We are grateful for the discussion, which is now offered by the letter of Burgstahler et al. with respect to our recent publication on ‘Non-conventional markers of atherosclerosis before and after gastric banding surgery’.1 These authors discussed that the increase in physical exercise after bariatric surgery, based on the excessive weight loss and suspected concomitant increase in daily physical exercise, might have influenced the decreasing signs of chronic inflammation in our patients. Indeed, our patients demonstrated a weight loss from initially 129.7 ± 18.1 kg (mean ± SD) before surgery to 109.7 ± 16.0 kg and 97.6 ± 15.2 kg 6 and 12 months thereafter (P < 0.001), respectively.

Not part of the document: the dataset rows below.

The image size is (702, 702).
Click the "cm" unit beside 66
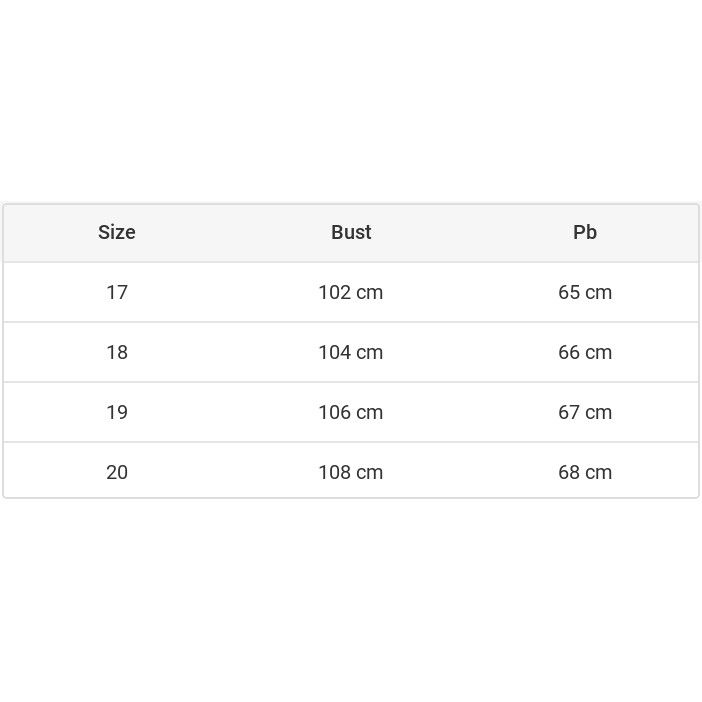point(599,353)
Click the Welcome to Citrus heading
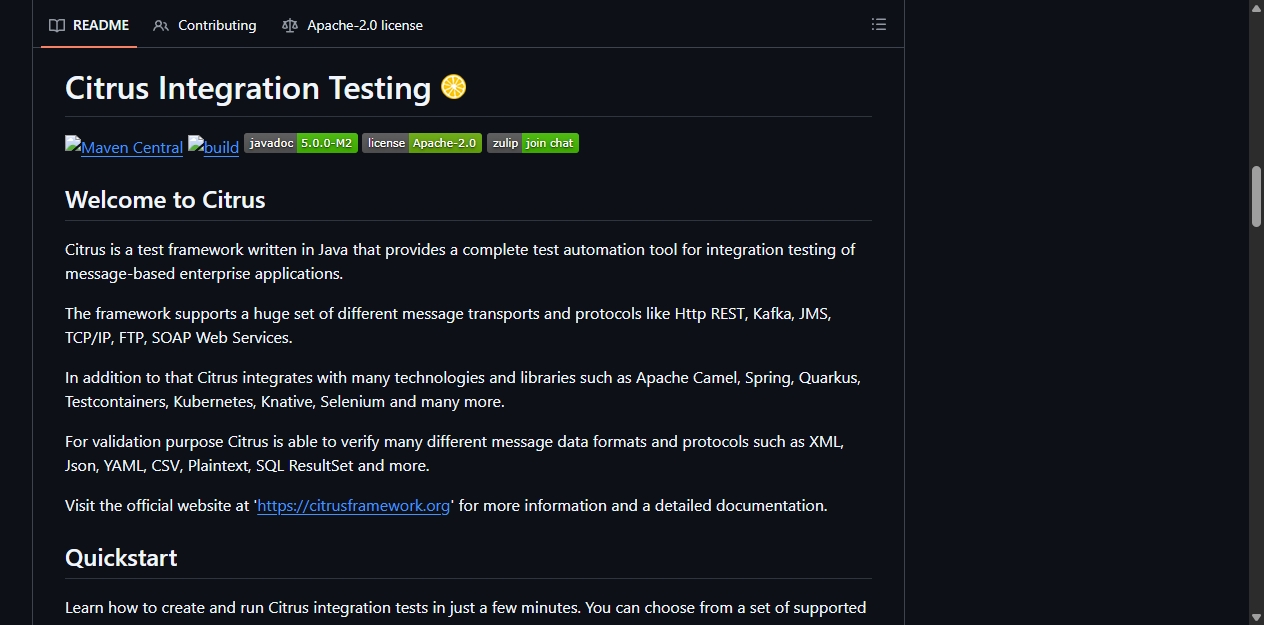The image size is (1264, 625). coord(165,199)
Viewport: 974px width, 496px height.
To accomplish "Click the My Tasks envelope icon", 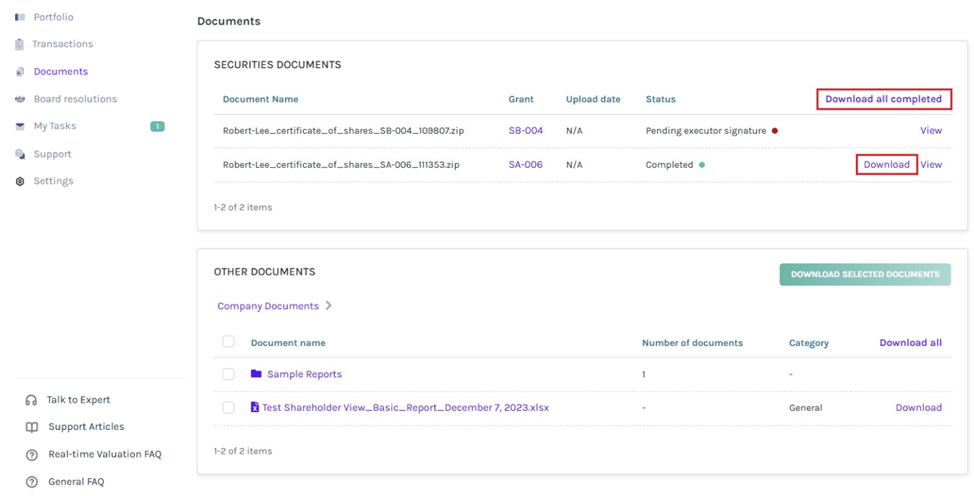I will [x=20, y=126].
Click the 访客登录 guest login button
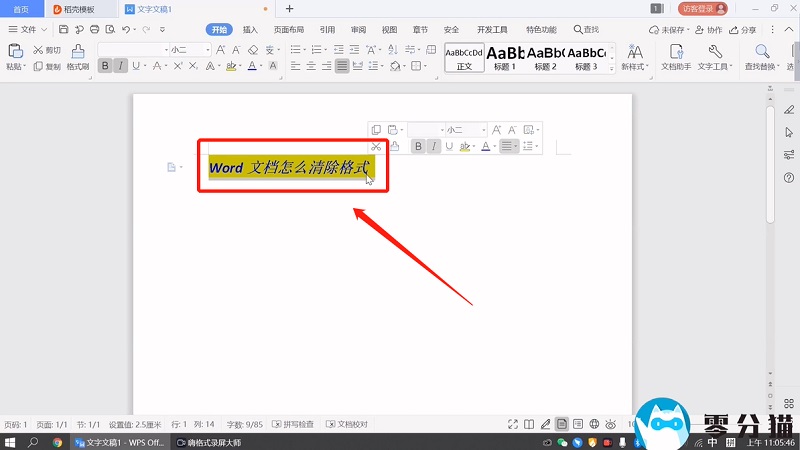The width and height of the screenshot is (800, 450). [702, 8]
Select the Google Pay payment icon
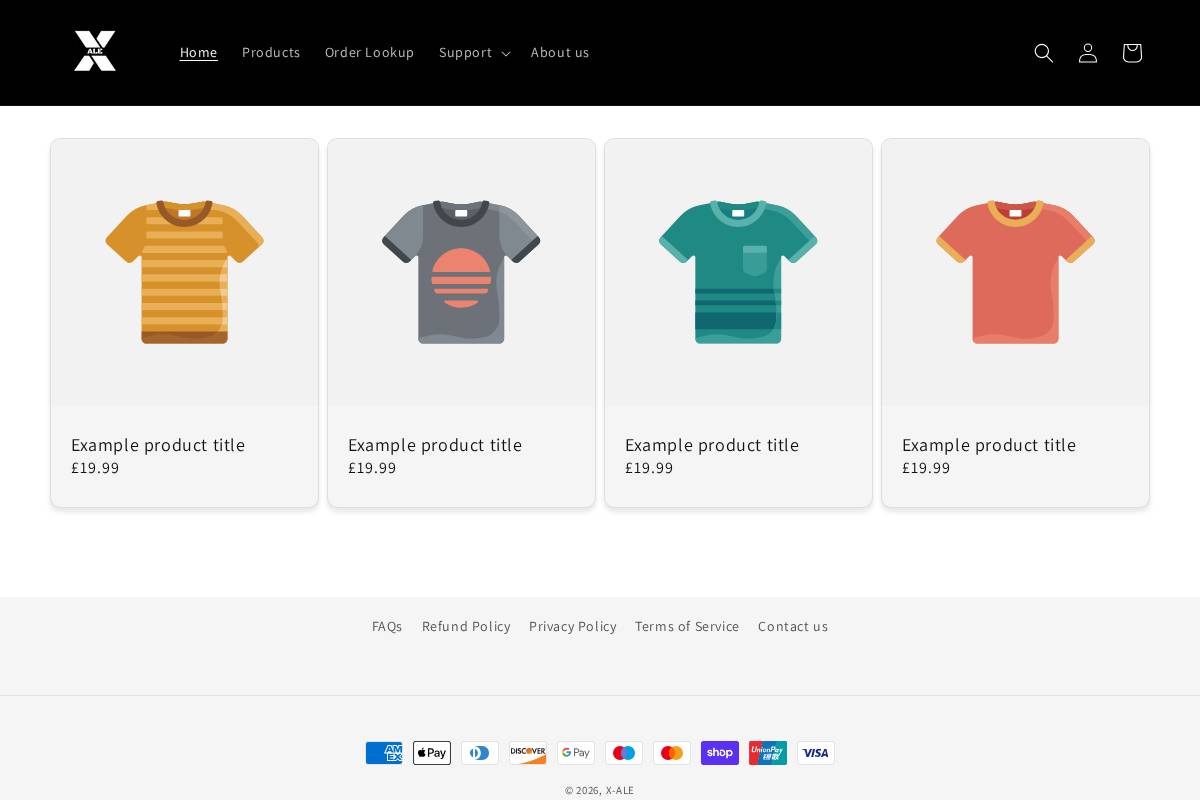This screenshot has width=1200, height=800. (576, 753)
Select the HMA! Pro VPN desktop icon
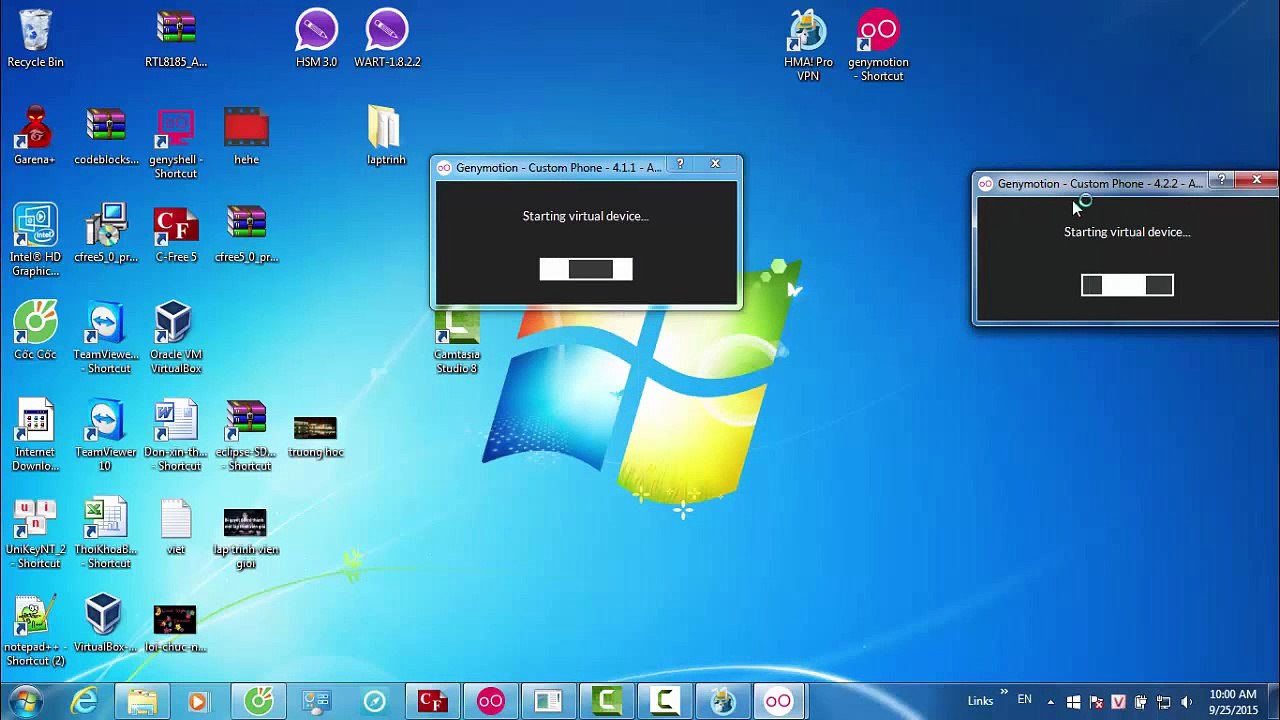 coord(808,46)
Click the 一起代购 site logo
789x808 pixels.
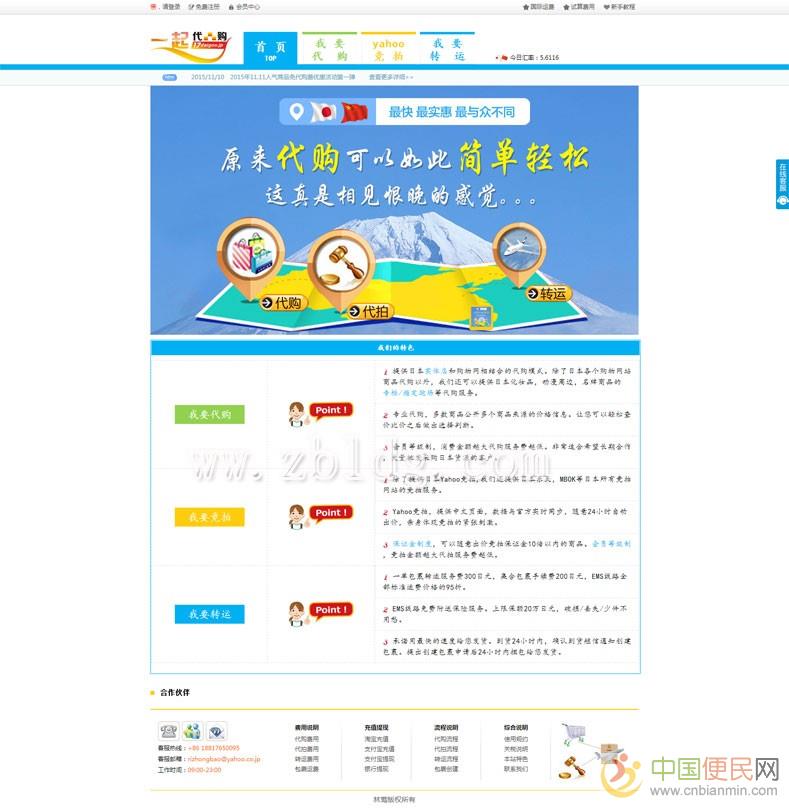point(190,48)
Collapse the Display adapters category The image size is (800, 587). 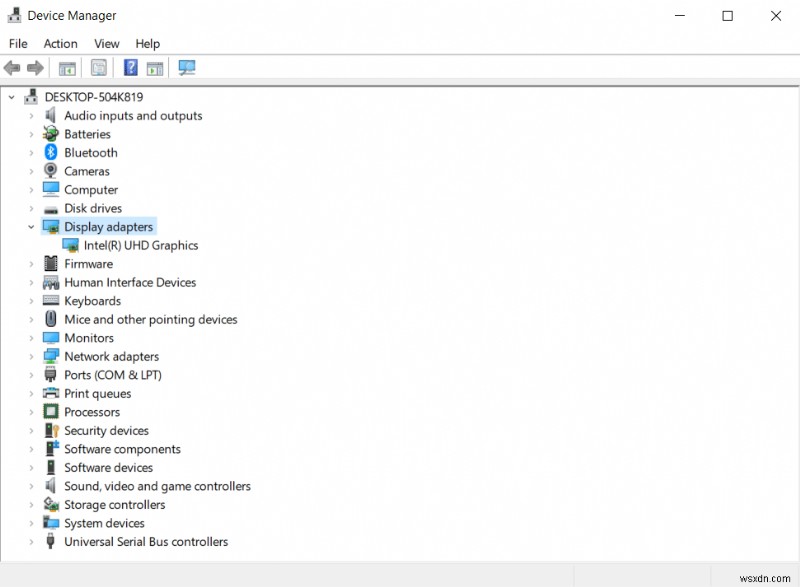pos(31,226)
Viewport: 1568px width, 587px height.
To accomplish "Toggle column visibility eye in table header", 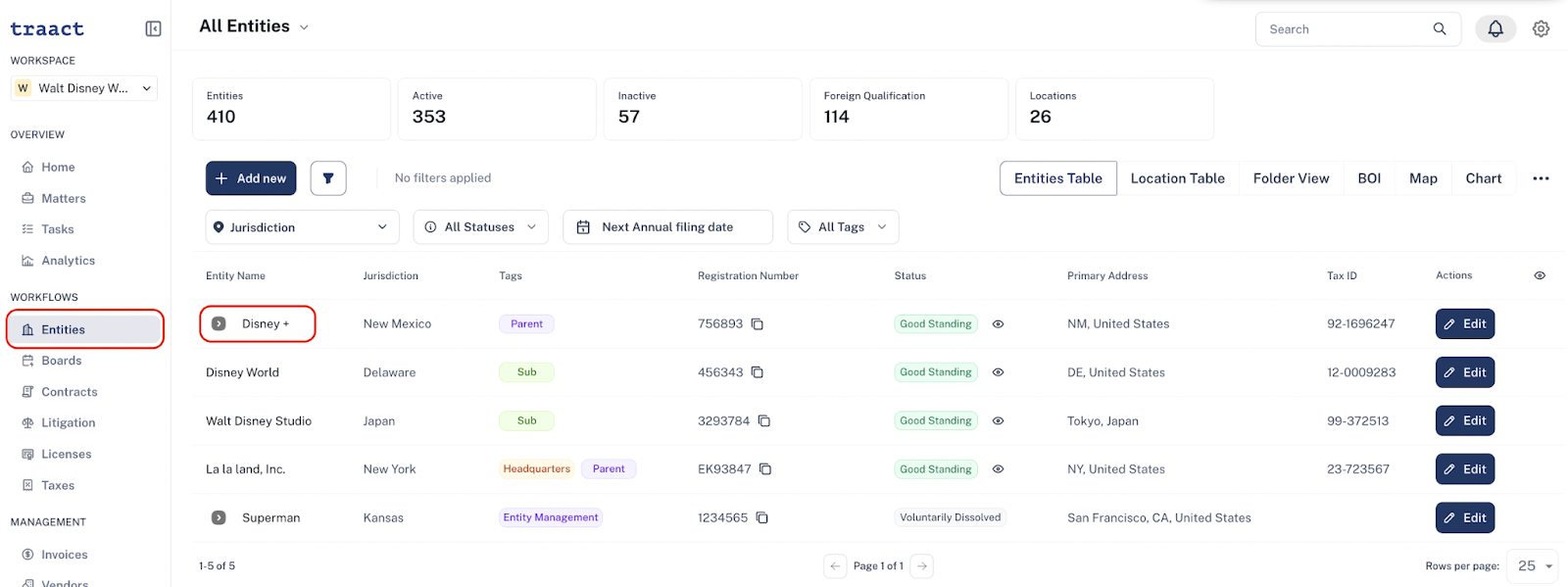I will (1540, 276).
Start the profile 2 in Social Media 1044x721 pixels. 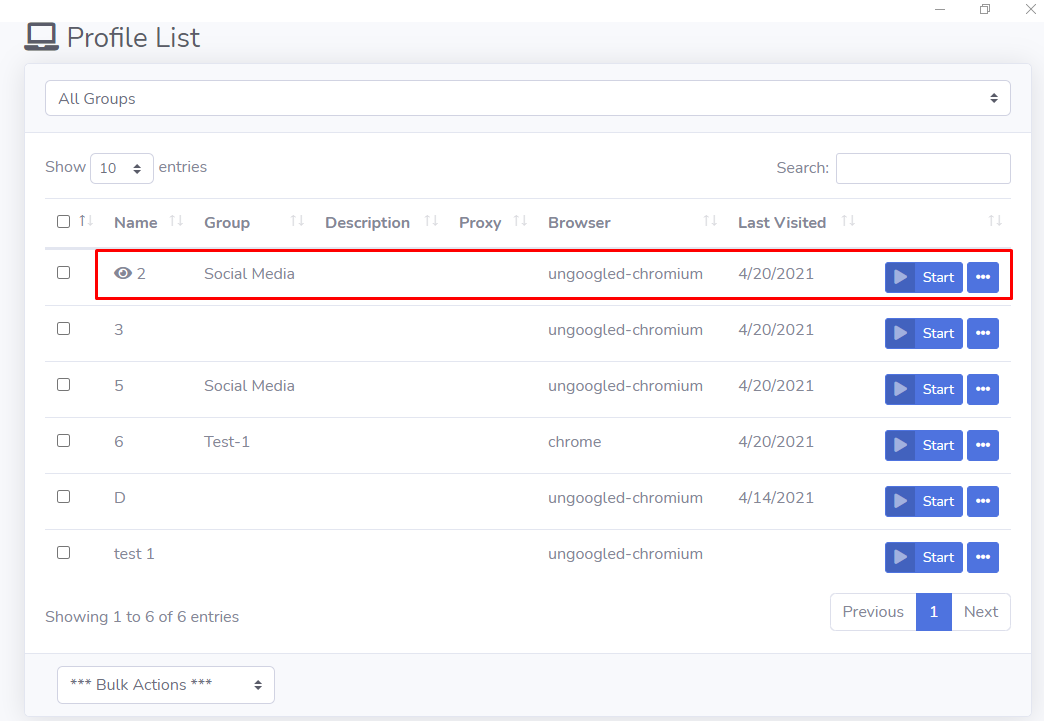[x=923, y=277]

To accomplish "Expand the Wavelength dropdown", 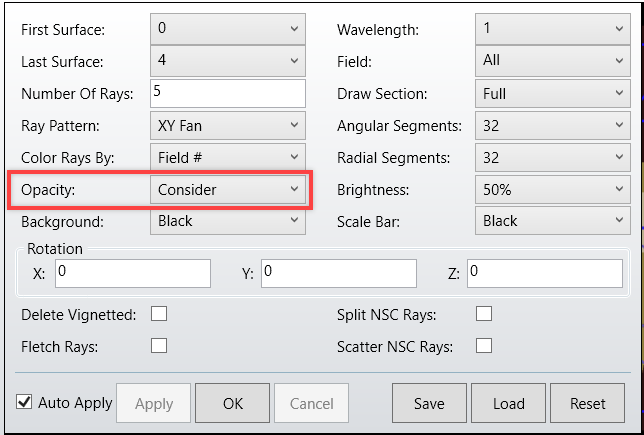I will (552, 29).
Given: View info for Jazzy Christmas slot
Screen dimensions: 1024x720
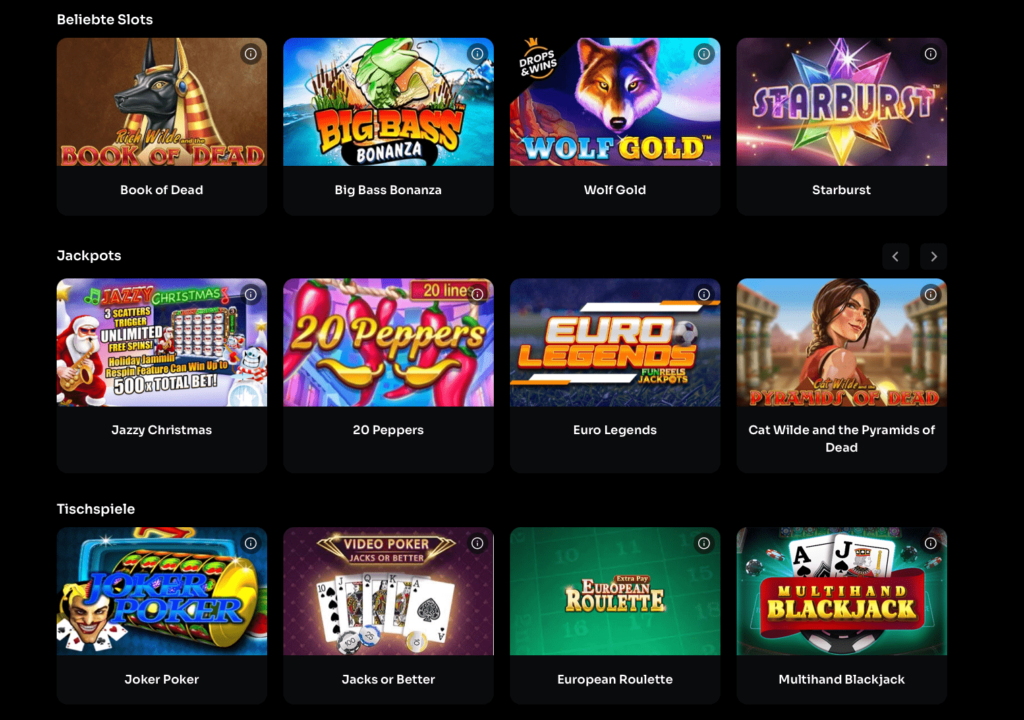Looking at the screenshot, I should click(251, 295).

We believe that the mechanism of increased physical activity had no or only limited impact on our study population, because (i) we offered no additional programme to increase the patients' physical activity after weight loss in order not to influence the impact of surgical reduction of body fat mass; (ii) patients were known for long-term before bariatric surgery and had proved not to be able and willing to participate in specific exercise and diet programmes; and (iii) our patients were relatively young (41.9 ± 9.0 years) and did not show specific orthopaedic and mechanical barriers before bariatric surgery.

Gastric banding reduces the excess of weight for about 60% on average.2,3 Accordingly, most of the patients do not reach normal BMI classes after this procedure. As shown repeatedly, after gastric banding, weight loss reaches a plateau usually after 12 months. Later on, weight gain of 3–4 kg is frequently seen.4 Different from other methods of weight reduction, bariatric procedures achieve satiety and reduce hunger soon after the surgery.24 The mechanisms are not fully understood but might be explained by changes of circulating gut hormones, e.g. a reduction in ghrelin or peptide YY, which is followed by less food intake and further augments the initial reduction in weight.5,6 As also shown by others,7 increased physical activity seems to be a minor player in weight reduction and consecutive changes in pro-atherosclerotic parameters in comparison with bariatric surgery in the first months after surgery. However, regular physical exercise might contribute later by avoiding renewed weight gain, which in turn might help to improve metabolic status and reduce subclinical inflammation. Only a small number of bariatric patients are willing to start with regular exercise, which is nevertheless an important co-factor for a long-term benefit in these patients.